Decided June 13, 2005
- Full case name: Johnson v. California
- Citations: 545 U.S. 162 (more)

Holding
- A defendant satisfies the first step of Batson v. Kentucky by producing evidence sufficient to permit the trial judge to draw an inference that discrimination has occurred, and a state cannot adopt a "more likely than not" standard for this step.

Court membership
- Chief Justice William Rehnquist Associate Justices John P. Stevens · Sandra Day O'Connor Antonin Scalia · Anthony Kennedy David Souter · Clarence Thomas Ruth Bader Ginsburg · Stephen Breyer

= Johnson v. California (2005) =

Johnson v. California, , was a United States Supreme Court case in which the court held that a defendant satisfies the first step of Batson v. Kentucky by producing evidence sufficient to permit the trial judge to draw an inference that discrimination has occurred, and a state cannot adopt a "more likely than not" standard for this step.

==Background==

Johnson, a Black man, was convicted in a California state court of assaulting and murdering a white child. During jury selection, a number of prospective jurors were removed for cause until 43 eligible jurors remained, three of whom were Black. The prosecutor used 3 of his 12 peremptory challenges to remove the prospective Black jurors, resulting in an all-white jury. Defense counsel objected to those strikes on the ground that they were unconstitutionally based on race. The trial judge did not ask the prosecutor to explain his strikes but instead simply found that petitioner had failed to establish a prima facie case of purposeful discrimination under the governing state precedent, People v. Wheeler, which required a showing of a strong likelihood that the exercise of peremptory challenges was based on group bias. The judge explained that, although the case was close, his review of the record convinced him that the prosecutor's strikes could be justified by race-neutral reasons.
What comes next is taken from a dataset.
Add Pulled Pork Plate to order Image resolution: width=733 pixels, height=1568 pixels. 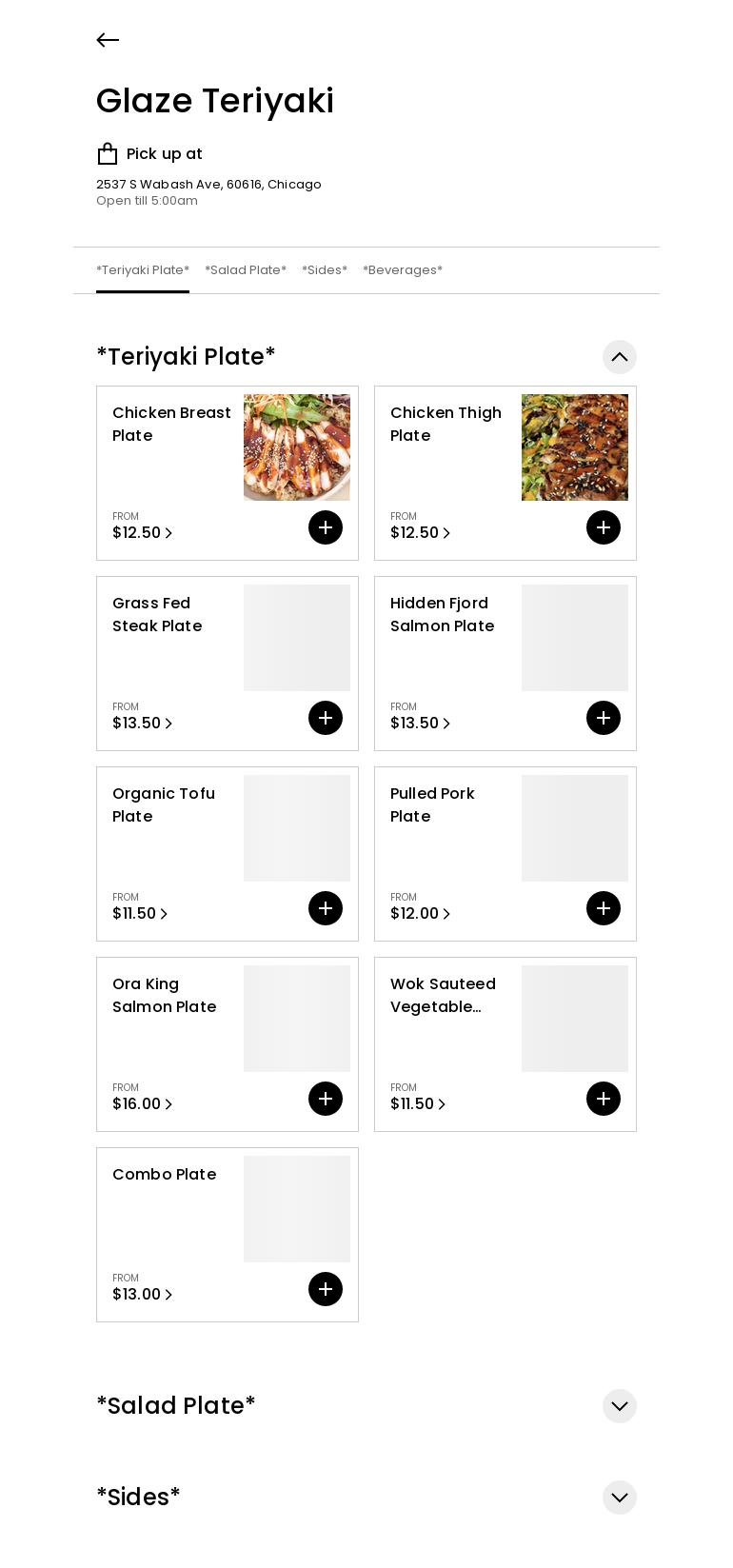coord(604,908)
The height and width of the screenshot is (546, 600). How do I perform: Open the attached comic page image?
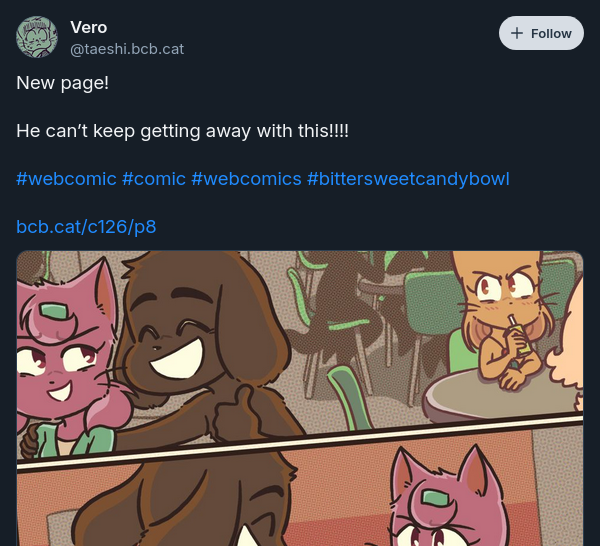pos(300,398)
The California Court of Appeal set aside the conviction, but the California Supreme Court reinstated it, stressing that Batson v. Kentucky permitted state courts to establish the standards used to evaluate the sufficiency of prima facie cases of purposeful discrimination in jury selection. Reviewing Batson, Wheeler, and later cases, the court concluded that Wheelers "strong likelihood" standard is entirely consistent with Batson. Under Batson, the court held, a state court could have required the objector to present not merely enough evidence to permit an inference that discrimination has occurred, but sufficiently strong evidence to establish that the challenges, if not explained, were more likely than not based on race. Applying that standard, the court acknowledged that the exclusion of all three Black prospective jurors looked suspiciou, but deferred to the trial judge's ruling.

The Supreme Court granted certiorari.

==Opinion of the court==

The Supreme Court issued an opinion on June 13, 2005.